━━━━━ Podany fragment ━━━━━

No więc właśnie – Samurai Jack dość niespodziewanie powrócił (po dwunastu latach!) z piątym sezonem mającym w zamierzeniu stanowić konkluzję całości. Genndy Tartakovsky, intelekt artystyczny stojący za powstaniem tego legendarnego serialu animowanego, kilkukrotnie próbował stworzyć finał tej opowieści w formie pełnometrażowego filmu, jednak z różnych względów mu się to nie udawało. Rok temu kanał telewizyjny [adult swim] pospieszył artyście z odsieczą, proponując stworzenie nowych odcinków. I tak powstał finałowy sezon Samurai Jacka, który oglądałem na bieżąco, najpierw wpadając w zachwyt, potem zaś… potem zaś sprawa się skomplikowała na tyle, bym napisał o tym notkę na bloga. 

Od razu zaznaczę – nie uznaję tego sezonu za spektakularną katastrofę. Bynajmniej, są w nim fragmenty (czy nawet całe odcinki), które spokojnie można nazwać najlepszym, co ten serial całościowo ma do zaoferowania. Są również rzeczy – również zarówno fragmenty, jak i całe odcinki – które są absolutnie najgorszym, co Samurai Jack ma do zaoferowania. To dziwaczna przeplatanka doskonałych konstrukcyjnie kompozycji wizualnych, interesujących, odważnych fabularnych motywów i artystycznego zacięcia z absolutnie zniweczonym dawkowaniem napięcia, ogranymi kliszami fabularnymi i drewnianymi dialogami. Postaram się w miarę precyzyjnie wymienić, co mi się w tym sezonie nie podobało – z góry ostrzegam przed spoilerami. 

Zacznę od romantycznej relacji Ashi i Jacka, która była jednym z najbardziej kontrowersyjnych elementów piątego sezonu Samurai Jacka. I trochę trudno się temu dziwić – zaskakuje mnie, że nikt z pracujących przy serialu osób nie zauważył całego szeregu niefortunnych implikacji, jakie idą za tym wątkiem. Głównym problemem jest radykalna niesymetryczność tego związku. Jack jest przeszło siedemdziesięcioletnim mężczyzną z potężnym bagażem życiowym, ogromnym doświadczeniem i kompetencjach społecznych, które nabył w trakcie swojego życia. Jack potrafi perfekcyjnie egzystować w otaczającym go świecie i doskonale rozumie procesy nim rządzące. Zupełnie odwrotnie, niż Ashi, dla której świat zewnętrzny wciąż stanowi zagadkę. Jest to nawet wyszczególnione w scenie, w której Córki Aku natykają się na parę leśnych zwierząt okazujących sobie nawzajem czułość, co budzi ich konfuzję. Ta scena dość wyraźnie sugeruje, że jakiekolwiek pozytywne relacje są Ashi zupełnie obce, zaś od tamtego momentu, do chwili jej pocałunku z Jackiem minęło zbyt niewiele czasu, by bohaterka była w stanie przyswoić sobie niuanse międzyludzkich relacji romantycznych.

━━━━━ Sekcja danych ━━━━━

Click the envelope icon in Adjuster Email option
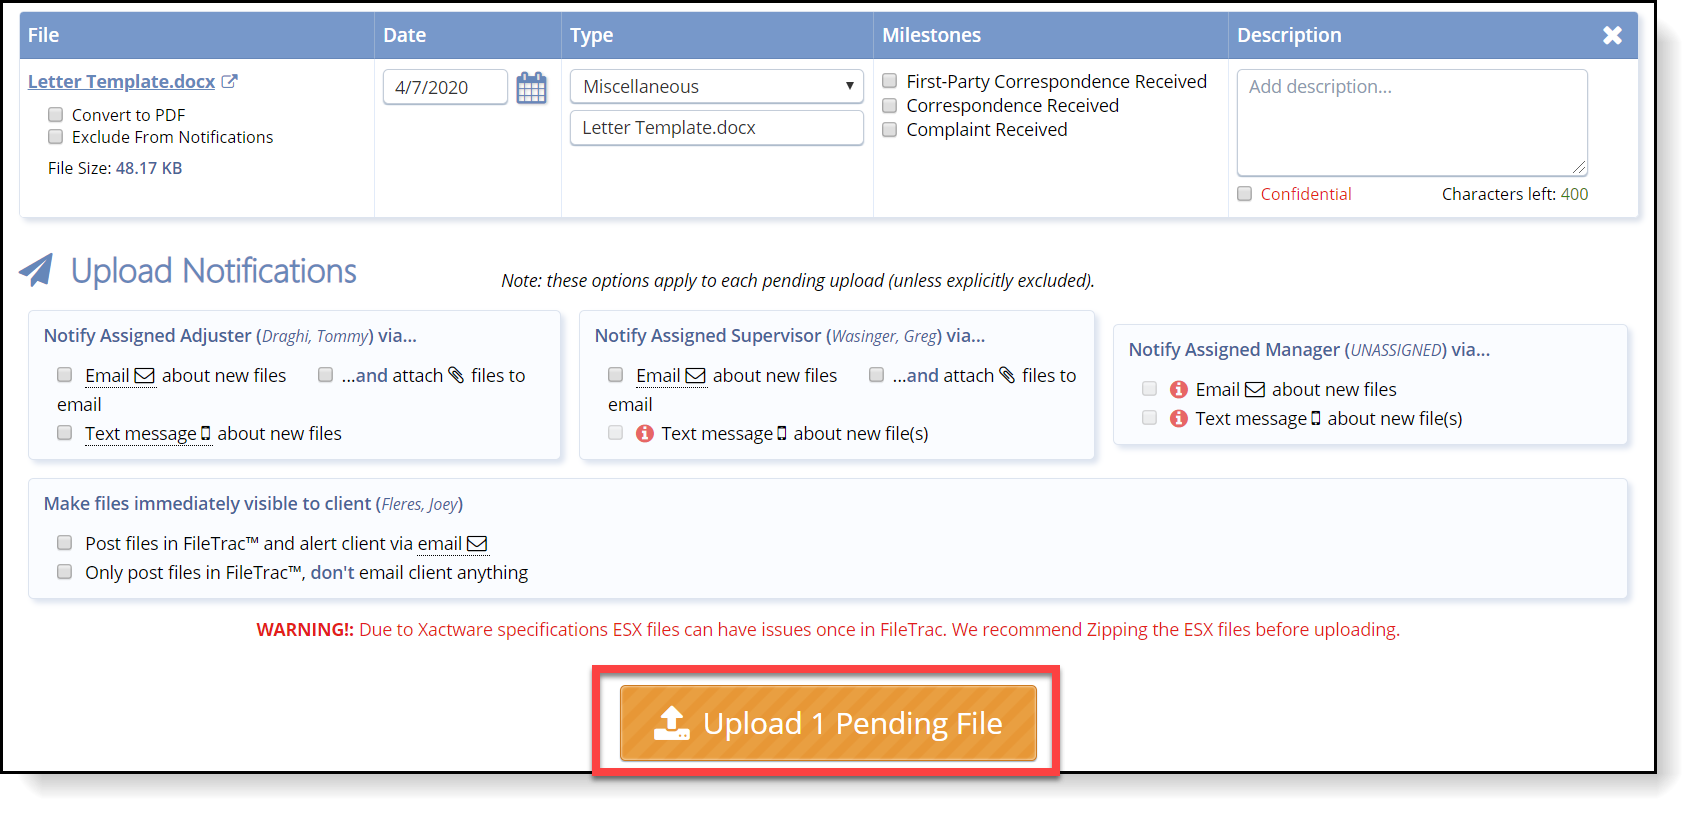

━━━━━

Cele:
1: Przepisz słowo w słowo część tekstu o piątym sezonie Samurai Jacka, zaczynając od „Od razu zaznaczę” i ciągnąc aż do „ostrzegam przed spoilerami.”.
2: Po ilu latach, według tekstu o piątym sezonie Samurai Jacka, serial niespodziewanie powrócił?
3: Dopisz dalszy ciąg tekstu o piątym sezonie Samurai Jacka, zaczynając po jego ostatnim zdaniu.
Wykaz nie odgrywa tu żadnej roli.

Odpowiedzi do zadań:
1:
Od razu zaznaczę – nie uznaję tego sezonu za spektakularną katastrofę. Bynajmniej, są w nim fragmenty (czy nawet całe odcinki), które spokojnie można nazwać najlepszym, co ten serial całościowo ma do zaoferowania. Są również rzeczy – również zarówno fragmenty, jak i całe odcinki – które są absolutnie najgorszym, co Samurai Jack ma do zaoferowania. To dziwaczna przeplatanka doskonałych konstrukcyjnie kompozycji wizualnych, interesujących, odważnych fabularnych motywów i artystycznego zacięcia z absolutnie zniweczonym dawkowaniem napięcia, ogranymi kliszami fabularnymi i drewnianymi dialogami. Postaram się w miarę precyzyjnie wymienić, co mi się w tym sezonie nie podobało – z góry ostrzegam przed spoilerami.

2: Po dwunastu latach.

3:
Fakt jej wyobcowania ze społeczeństwa jest zresztą podkreślany przez beztroskę, z jaką dziewczyna podchodzi do faktu, że w trakcie walki straciła swoje ubranie – oraz niezrozumienie, czemu budzi to dyskomfort u Jacka. Wszystko to daje rezultat w postaci implikacji, że Ashi prawdopodobnie nie rozumie swoich uczuć do głównego bohatera, ponieważ praktycznie nie miała żadnych okazji do nauczenia się, co one oznaczają. Wszystko to budziło mój dyskomfort w trakcie oglądania, szczególnie podczas ósmego odcinka, który jest po same brzegi upakowany wizualnymi metaforami zbliżenia seksualnego między Ashi i Jackiem, fallicznymi i waginalnymi symbolami oraz wszelkimi innymi dwuznacznymi sugestiami, które w żadnym wypadku nie przeszłyby przez cenzorskie sito Cartoon Network. Fizycznie oboje są w dość zbliżonym wieku, jednak pod względem dojrzałości emocjonalnej, życiowego doświadczenia i realnego wieku przepaść między obojgiem bohaterów jest tak duża, że siłą rzeczy musi to budzić pewien niesmak. Niefortunnie dla serialu odcinek, w którym zaczęły pojawiać się sugestie romansu Jacka i Ashi zbiegł się w czasie z publikacją wideoeseju Born Sexy Yesterday, którego autor w precyzyjny sposób wskazywał na problematyczność dokładnie tego archetypu postaci, w jaki wpisana jest Ashi.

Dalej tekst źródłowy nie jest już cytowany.